Stored items
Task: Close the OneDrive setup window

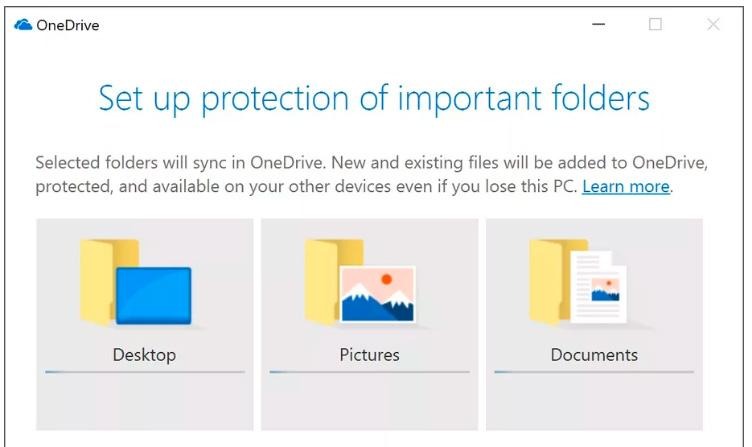Action: click(713, 25)
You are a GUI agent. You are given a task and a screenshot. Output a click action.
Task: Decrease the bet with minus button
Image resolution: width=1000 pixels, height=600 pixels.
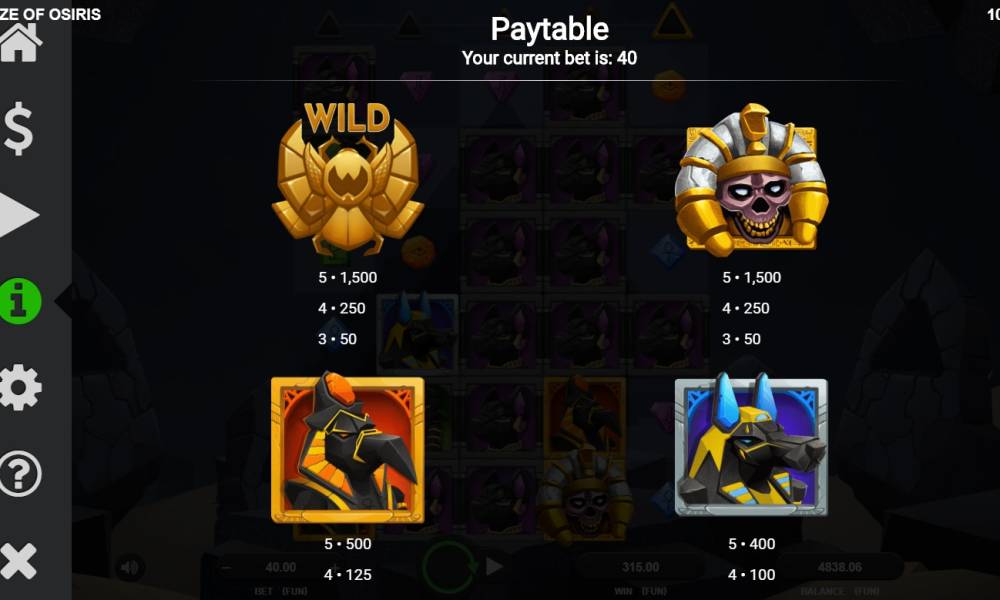coord(224,567)
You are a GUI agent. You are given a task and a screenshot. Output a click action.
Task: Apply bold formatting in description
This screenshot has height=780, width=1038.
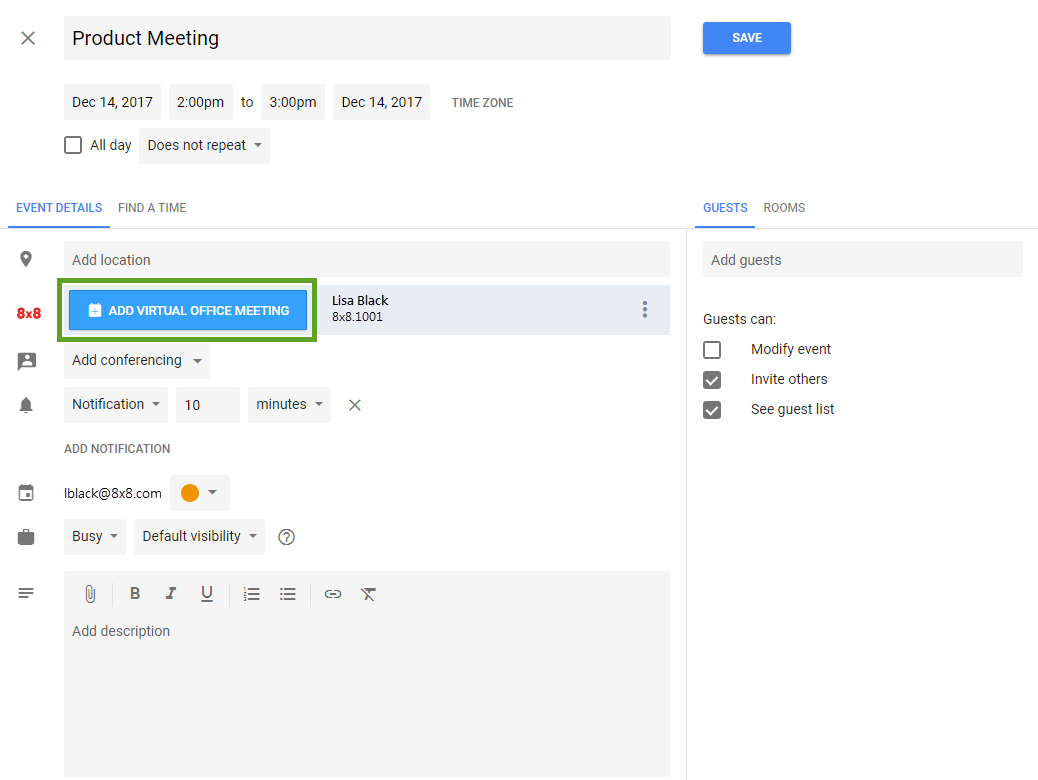135,593
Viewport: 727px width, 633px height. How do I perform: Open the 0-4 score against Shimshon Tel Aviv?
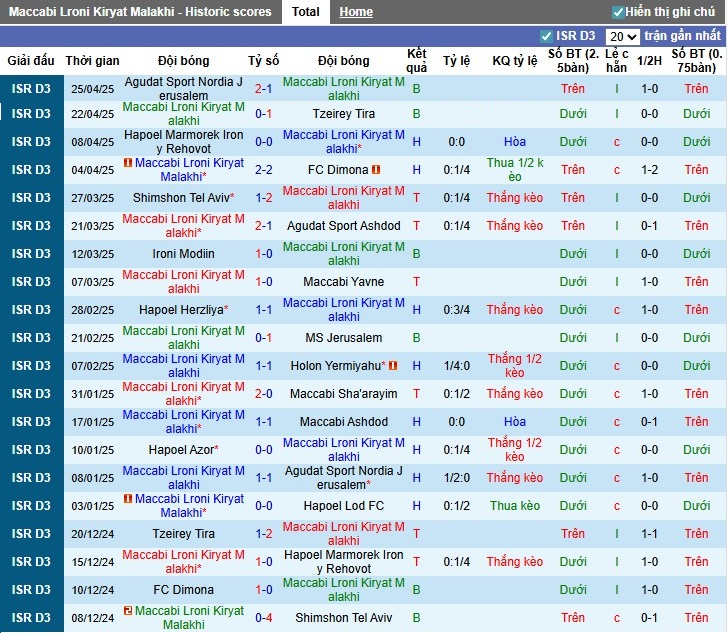[x=264, y=618]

Requirement:
Without including any pictures, return every line of the records exactly.

Problem solution:
Task: Close the OneDrive setup window

Action: click(713, 25)
You are a GUI agent. You are given a task and a screenshot. Output a click action.
Task: Decrease the bet with minus button
Image resolution: width=1000 pixels, height=600 pixels.
coord(224,567)
You are a GUI agent. You are given a task and a screenshot. Output a click action.
Task: Apply bold formatting in description
This screenshot has height=780, width=1038.
135,593
Viewport: 727px width, 633px height. How do I perform: Open the 0-4 score against Shimshon Tel Aviv?
[x=264, y=618]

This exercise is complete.